▶ _DESCRIPTION OF THE TASK_: Give back all of the data verbatim.

▶ _RECORDS TO PROCESS_:
+++
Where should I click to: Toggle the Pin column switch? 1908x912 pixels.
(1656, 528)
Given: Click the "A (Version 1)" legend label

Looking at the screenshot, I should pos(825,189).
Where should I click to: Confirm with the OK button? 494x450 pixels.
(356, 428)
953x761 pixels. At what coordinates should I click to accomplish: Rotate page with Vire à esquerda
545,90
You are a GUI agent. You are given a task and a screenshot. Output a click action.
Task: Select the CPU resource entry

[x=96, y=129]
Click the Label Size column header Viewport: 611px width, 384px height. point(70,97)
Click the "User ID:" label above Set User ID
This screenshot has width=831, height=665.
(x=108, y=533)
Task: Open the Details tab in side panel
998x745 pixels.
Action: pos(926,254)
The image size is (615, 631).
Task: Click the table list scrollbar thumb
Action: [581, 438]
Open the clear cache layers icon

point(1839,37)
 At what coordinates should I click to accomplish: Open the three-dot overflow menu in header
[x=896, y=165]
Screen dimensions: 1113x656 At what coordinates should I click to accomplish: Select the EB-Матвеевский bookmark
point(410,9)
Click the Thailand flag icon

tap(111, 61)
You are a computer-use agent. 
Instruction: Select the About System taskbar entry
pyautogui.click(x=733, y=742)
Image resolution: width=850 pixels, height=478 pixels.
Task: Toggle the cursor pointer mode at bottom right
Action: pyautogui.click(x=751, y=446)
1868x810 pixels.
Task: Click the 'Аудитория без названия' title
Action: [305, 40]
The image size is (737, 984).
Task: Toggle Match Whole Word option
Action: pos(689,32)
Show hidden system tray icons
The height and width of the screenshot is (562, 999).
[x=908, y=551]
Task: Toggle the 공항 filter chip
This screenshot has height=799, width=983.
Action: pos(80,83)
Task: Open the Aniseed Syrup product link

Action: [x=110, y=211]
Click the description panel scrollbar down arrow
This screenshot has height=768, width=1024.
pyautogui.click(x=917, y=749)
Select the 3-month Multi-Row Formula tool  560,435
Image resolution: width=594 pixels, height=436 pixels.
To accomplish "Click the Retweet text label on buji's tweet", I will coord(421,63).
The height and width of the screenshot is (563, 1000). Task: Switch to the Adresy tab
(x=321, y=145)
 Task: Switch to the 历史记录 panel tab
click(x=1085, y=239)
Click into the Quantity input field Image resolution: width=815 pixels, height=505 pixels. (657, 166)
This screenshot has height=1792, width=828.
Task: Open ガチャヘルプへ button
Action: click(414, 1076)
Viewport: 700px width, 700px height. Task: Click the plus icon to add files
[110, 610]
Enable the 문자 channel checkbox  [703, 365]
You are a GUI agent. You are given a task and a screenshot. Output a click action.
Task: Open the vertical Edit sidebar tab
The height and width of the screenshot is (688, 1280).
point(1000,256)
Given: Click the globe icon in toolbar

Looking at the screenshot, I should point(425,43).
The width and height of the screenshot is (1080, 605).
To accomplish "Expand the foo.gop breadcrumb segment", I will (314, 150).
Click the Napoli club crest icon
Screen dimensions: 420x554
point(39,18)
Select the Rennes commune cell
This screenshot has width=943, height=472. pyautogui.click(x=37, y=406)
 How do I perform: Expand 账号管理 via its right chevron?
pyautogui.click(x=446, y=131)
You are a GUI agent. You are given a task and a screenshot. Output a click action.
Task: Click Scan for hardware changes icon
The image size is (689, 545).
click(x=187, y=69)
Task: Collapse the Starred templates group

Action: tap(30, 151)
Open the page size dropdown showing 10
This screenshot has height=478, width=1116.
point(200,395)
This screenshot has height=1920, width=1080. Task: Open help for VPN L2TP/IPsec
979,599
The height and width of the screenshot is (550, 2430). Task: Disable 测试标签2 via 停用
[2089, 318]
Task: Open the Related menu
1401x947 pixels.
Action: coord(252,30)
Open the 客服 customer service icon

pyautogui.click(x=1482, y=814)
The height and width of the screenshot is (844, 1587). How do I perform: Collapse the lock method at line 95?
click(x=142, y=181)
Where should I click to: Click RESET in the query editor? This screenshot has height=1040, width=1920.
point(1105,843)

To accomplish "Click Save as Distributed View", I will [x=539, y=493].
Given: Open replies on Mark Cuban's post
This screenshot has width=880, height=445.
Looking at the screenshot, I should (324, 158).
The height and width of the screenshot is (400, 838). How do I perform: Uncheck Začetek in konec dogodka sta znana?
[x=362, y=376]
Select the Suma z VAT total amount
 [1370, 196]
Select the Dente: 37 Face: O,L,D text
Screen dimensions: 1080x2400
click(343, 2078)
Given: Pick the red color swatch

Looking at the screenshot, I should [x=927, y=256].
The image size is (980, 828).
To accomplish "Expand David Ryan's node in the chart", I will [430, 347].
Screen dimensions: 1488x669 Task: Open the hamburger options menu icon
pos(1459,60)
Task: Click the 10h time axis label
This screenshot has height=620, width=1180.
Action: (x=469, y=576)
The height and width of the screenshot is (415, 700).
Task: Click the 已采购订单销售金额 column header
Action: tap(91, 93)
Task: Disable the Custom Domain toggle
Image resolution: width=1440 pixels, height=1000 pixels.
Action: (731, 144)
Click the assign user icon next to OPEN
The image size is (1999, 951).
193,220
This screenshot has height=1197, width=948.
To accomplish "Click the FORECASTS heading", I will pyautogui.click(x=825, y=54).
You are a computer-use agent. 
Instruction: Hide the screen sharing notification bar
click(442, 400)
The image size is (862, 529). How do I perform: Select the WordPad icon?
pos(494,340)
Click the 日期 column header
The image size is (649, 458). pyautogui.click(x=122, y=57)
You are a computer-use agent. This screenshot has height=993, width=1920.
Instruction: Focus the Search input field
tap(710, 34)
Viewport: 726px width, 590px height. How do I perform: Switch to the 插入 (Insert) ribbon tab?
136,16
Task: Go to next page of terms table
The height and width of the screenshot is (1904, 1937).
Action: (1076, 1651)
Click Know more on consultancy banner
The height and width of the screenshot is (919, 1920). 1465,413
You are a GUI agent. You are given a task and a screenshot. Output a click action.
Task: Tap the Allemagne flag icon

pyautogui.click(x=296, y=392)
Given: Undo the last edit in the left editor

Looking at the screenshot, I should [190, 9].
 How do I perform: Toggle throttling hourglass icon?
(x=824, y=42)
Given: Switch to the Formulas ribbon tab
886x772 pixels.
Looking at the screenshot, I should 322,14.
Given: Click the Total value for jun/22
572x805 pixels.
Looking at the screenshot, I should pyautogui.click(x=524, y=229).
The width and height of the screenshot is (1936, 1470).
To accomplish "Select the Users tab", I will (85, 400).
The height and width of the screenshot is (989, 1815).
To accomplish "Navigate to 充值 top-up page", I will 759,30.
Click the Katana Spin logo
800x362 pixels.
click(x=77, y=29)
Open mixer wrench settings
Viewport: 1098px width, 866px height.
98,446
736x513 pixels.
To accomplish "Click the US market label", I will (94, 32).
+++
▶ _WRITTEN RESPONSE_:
Where should I click to: Toggle the Pin column switch? 1908x912 pixels.
(1656, 528)
Given: Click the "A (Version 1)" legend label

Looking at the screenshot, I should pos(825,189).
Where should I click to: Confirm with the OK button? 494x450 pixels.
(356, 428)
953x761 pixels. At what coordinates should I click to accomplish: Rotate page with Vire à esquerda
545,90
You are a GUI agent. You are given a task and a screenshot. Output a click action.
Task: Select the CPU resource entry

[x=96, y=129]
Click the Label Size column header Viewport: 611px width, 384px height. point(70,97)
Click the "User ID:" label above Set User ID
This screenshot has width=831, height=665.
(x=108, y=533)
Task: Open the Details tab in side panel
998x745 pixels.
Action: pos(926,254)
The image size is (615, 631).
Task: Click the table list scrollbar thumb
Action: [581, 438]
Open the clear cache layers icon

point(1839,37)
 At what coordinates should I click to accomplish: Open the three-dot overflow menu in header
[x=896, y=165]
Screen dimensions: 1113x656 At what coordinates should I click to accomplish: Select the EB-Матвеевский bookmark
point(410,9)
Click the Thailand flag icon

tap(111, 61)
You are a computer-use agent. 
Instruction: Select the About System taskbar entry
pyautogui.click(x=733, y=742)
Image resolution: width=850 pixels, height=478 pixels.
Task: Toggle the cursor pointer mode at bottom right
Action: pyautogui.click(x=751, y=446)
1868x810 pixels.
Task: Click the 'Аудитория без названия' title
Action: [305, 40]
The image size is (737, 984).
Task: Toggle Match Whole Word option
Action: pos(689,32)
Show hidden system tray icons
The height and width of the screenshot is (562, 999).
[x=908, y=551]
Task: Toggle the 공항 filter chip
This screenshot has height=799, width=983.
Action: pos(80,83)
Task: Open the Aniseed Syrup product link

Action: [x=110, y=211]
Click the description panel scrollbar down arrow
This screenshot has height=768, width=1024.
pyautogui.click(x=917, y=749)
Select the 3-month Multi-Row Formula tool  560,435
Image resolution: width=594 pixels, height=436 pixels.
To accomplish "Click the Retweet text label on buji's tweet", I will coord(421,63).
The height and width of the screenshot is (563, 1000). Task: Switch to the Adresy tab
(x=321, y=145)
 Task: Switch to the 历史记录 panel tab
click(x=1085, y=239)
Click into the Quantity input field Image resolution: width=815 pixels, height=505 pixels. (657, 166)
This screenshot has height=1792, width=828.
Task: Open ガチャヘルプへ button
Action: click(414, 1076)
Viewport: 700px width, 700px height. Task: Click the plus icon to add files
[110, 610]
Enable the 문자 channel checkbox  [703, 365]
You are a GUI agent. You are given a task and a screenshot. Output a click action.
Task: Open the vertical Edit sidebar tab
The height and width of the screenshot is (688, 1280).
point(1000,256)
Given: Click the globe icon in toolbar

Looking at the screenshot, I should point(425,43).
The width and height of the screenshot is (1080, 605).
To accomplish "Expand the foo.gop breadcrumb segment", I will (314, 150).
Click the Napoli club crest icon
Screen dimensions: 420x554
point(39,18)
Select the Rennes commune cell
This screenshot has width=943, height=472. pyautogui.click(x=37, y=406)
 How do I perform: Expand 账号管理 via its right chevron?
pyautogui.click(x=446, y=131)
You are a GUI agent. You are given a task and a screenshot. Output a click action.
Task: Click Scan for hardware changes icon
The image size is (689, 545).
click(x=187, y=69)
Task: Collapse the Starred templates group

Action: tap(30, 151)
Open the page size dropdown showing 10
This screenshot has height=478, width=1116.
point(200,395)
This screenshot has height=1920, width=1080. Task: Open help for VPN L2TP/IPsec
979,599
The height and width of the screenshot is (550, 2430). Task: Disable 测试标签2 via 停用
[2089, 318]
Task: Open the Related menu
1401x947 pixels.
Action: coord(252,30)
Open the 客服 customer service icon

pyautogui.click(x=1482, y=814)
The height and width of the screenshot is (844, 1587). How do I perform: Collapse the lock method at line 95?
click(x=142, y=181)
Where should I click to: Click RESET in the query editor? This screenshot has height=1040, width=1920.
point(1105,843)

To accomplish "Click Save as Distributed View", I will [x=539, y=493].
Given: Open replies on Mark Cuban's post
This screenshot has width=880, height=445.
Looking at the screenshot, I should (324, 158).
The height and width of the screenshot is (400, 838). How do I perform: Uncheck Začetek in konec dogodka sta znana?
[x=362, y=376]
Select the Suma z VAT total amount
 [1370, 196]
Select the Dente: 37 Face: O,L,D text
Screen dimensions: 1080x2400
click(343, 2078)
Given: Pick the red color swatch

Looking at the screenshot, I should [x=927, y=256].
The image size is (980, 828).
To accomplish "Expand David Ryan's node in the chart", I will [430, 347].
Screen dimensions: 1488x669 Task: Open the hamburger options menu icon
pos(1459,60)
Task: Click the 10h time axis label
This screenshot has height=620, width=1180.
Action: (x=469, y=576)
The height and width of the screenshot is (415, 700).
Task: Click the 已采购订单销售金额 column header
Action: tap(91, 93)
Task: Disable the Custom Domain toggle
Image resolution: width=1440 pixels, height=1000 pixels.
Action: (731, 144)
Click the assign user icon next to OPEN
The image size is (1999, 951).
193,220
This screenshot has height=1197, width=948.
To accomplish "Click the FORECASTS heading", I will pyautogui.click(x=825, y=54).
You are a computer-use agent. 
Instruction: Hide the screen sharing notification bar
click(442, 400)
The image size is (862, 529). How do I perform: Select the WordPad icon?
pos(494,340)
Click the 日期 column header
The image size is (649, 458). pyautogui.click(x=122, y=57)
You are a computer-use agent. This screenshot has height=993, width=1920.
Instruction: Focus the Search input field
tap(710, 34)
Viewport: 726px width, 590px height. How do I perform: Switch to the 插入 (Insert) ribbon tab?
136,16
Task: Go to next page of terms table
The height and width of the screenshot is (1904, 1937).
Action: (1076, 1651)
Click Know more on consultancy banner
The height and width of the screenshot is (919, 1920). 1465,413
You are a GUI agent. You are given a task and a screenshot. Output a click action.
Task: Tap the Allemagne flag icon

pyautogui.click(x=296, y=392)
Given: Undo the last edit in the left editor

Looking at the screenshot, I should [190, 9].
 How do I perform: Toggle throttling hourglass icon?
(x=824, y=42)
Given: Switch to the Formulas ribbon tab
886x772 pixels.
Looking at the screenshot, I should 322,14.
Given: Click the Total value for jun/22
572x805 pixels.
Looking at the screenshot, I should pyautogui.click(x=524, y=229).
The width and height of the screenshot is (1936, 1470).
To accomplish "Select the Users tab", I will (85, 400).
The height and width of the screenshot is (989, 1815).
To accomplish "Navigate to 充值 top-up page", I will 759,30.
Click the Katana Spin logo
800x362 pixels.
click(x=77, y=29)
Open mixer wrench settings
Viewport: 1098px width, 866px height.
98,446
736x513 pixels.
To accomplish "Click the US market label", I will (94, 32).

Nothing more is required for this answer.